**DATA UNDER STUDY**
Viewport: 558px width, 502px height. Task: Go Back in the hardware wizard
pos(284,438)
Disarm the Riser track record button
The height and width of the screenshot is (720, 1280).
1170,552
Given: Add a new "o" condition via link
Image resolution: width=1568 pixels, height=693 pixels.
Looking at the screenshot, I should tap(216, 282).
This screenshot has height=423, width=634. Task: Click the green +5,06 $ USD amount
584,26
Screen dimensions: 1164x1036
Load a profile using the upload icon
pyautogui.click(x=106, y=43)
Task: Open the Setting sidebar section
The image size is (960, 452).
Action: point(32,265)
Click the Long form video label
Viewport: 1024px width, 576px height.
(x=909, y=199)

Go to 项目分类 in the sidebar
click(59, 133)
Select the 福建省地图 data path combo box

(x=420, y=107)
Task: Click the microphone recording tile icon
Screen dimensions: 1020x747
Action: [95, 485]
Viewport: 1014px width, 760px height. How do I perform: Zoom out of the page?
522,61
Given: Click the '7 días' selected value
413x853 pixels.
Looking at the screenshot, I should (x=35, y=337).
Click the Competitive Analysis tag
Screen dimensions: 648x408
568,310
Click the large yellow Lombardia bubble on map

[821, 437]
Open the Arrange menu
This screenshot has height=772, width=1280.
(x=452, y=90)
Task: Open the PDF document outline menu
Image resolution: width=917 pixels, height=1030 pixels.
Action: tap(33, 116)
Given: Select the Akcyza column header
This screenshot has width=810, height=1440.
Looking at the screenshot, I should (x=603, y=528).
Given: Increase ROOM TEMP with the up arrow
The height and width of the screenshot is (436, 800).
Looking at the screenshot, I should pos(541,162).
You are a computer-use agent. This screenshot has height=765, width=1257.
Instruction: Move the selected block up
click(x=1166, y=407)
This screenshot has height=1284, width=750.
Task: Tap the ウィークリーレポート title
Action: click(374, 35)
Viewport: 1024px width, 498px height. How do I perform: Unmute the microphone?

**YOUR INSTRUCTIONS**
Going through the material above, reproduce every line exactly.

**ANSWER TO THIS EXERCISE**
Viewport: 558px width, 502px height. Task: Go Back in the hardware wizard
pos(284,438)
Disarm the Riser track record button
The height and width of the screenshot is (720, 1280).
1170,552
Given: Add a new "o" condition via link
Image resolution: width=1568 pixels, height=693 pixels.
Looking at the screenshot, I should tap(216, 282).
This screenshot has height=423, width=634. Task: Click the green +5,06 $ USD amount
584,26
Screen dimensions: 1164x1036
Load a profile using the upload icon
pyautogui.click(x=106, y=43)
Task: Open the Setting sidebar section
The image size is (960, 452).
Action: point(32,265)
Click the Long form video label
Viewport: 1024px width, 576px height.
(x=909, y=199)

Go to 项目分类 in the sidebar
click(59, 133)
Select the 福建省地图 data path combo box

(x=420, y=107)
Task: Click the microphone recording tile icon
Screen dimensions: 1020x747
Action: [95, 485]
Viewport: 1014px width, 760px height. How do I perform: Zoom out of the page?
522,61
Given: Click the '7 días' selected value
413x853 pixels.
Looking at the screenshot, I should (x=35, y=337).
Click the Competitive Analysis tag
Screen dimensions: 648x408
568,310
Click the large yellow Lombardia bubble on map

[821, 437]
Open the Arrange menu
This screenshot has height=772, width=1280.
(x=452, y=90)
Task: Open the PDF document outline menu
Image resolution: width=917 pixels, height=1030 pixels.
Action: tap(33, 116)
Given: Select the Akcyza column header
This screenshot has width=810, height=1440.
Looking at the screenshot, I should (x=603, y=528).
Given: Increase ROOM TEMP with the up arrow
The height and width of the screenshot is (436, 800).
Looking at the screenshot, I should pos(541,162).
You are a computer-use agent. This screenshot has height=765, width=1257.
Instruction: Move the selected block up
click(x=1166, y=407)
This screenshot has height=1284, width=750.
Task: Tap the ウィークリーレポート title
Action: click(374, 35)
Viewport: 1024px width, 498px height. How do I perform: Unmute the microphone?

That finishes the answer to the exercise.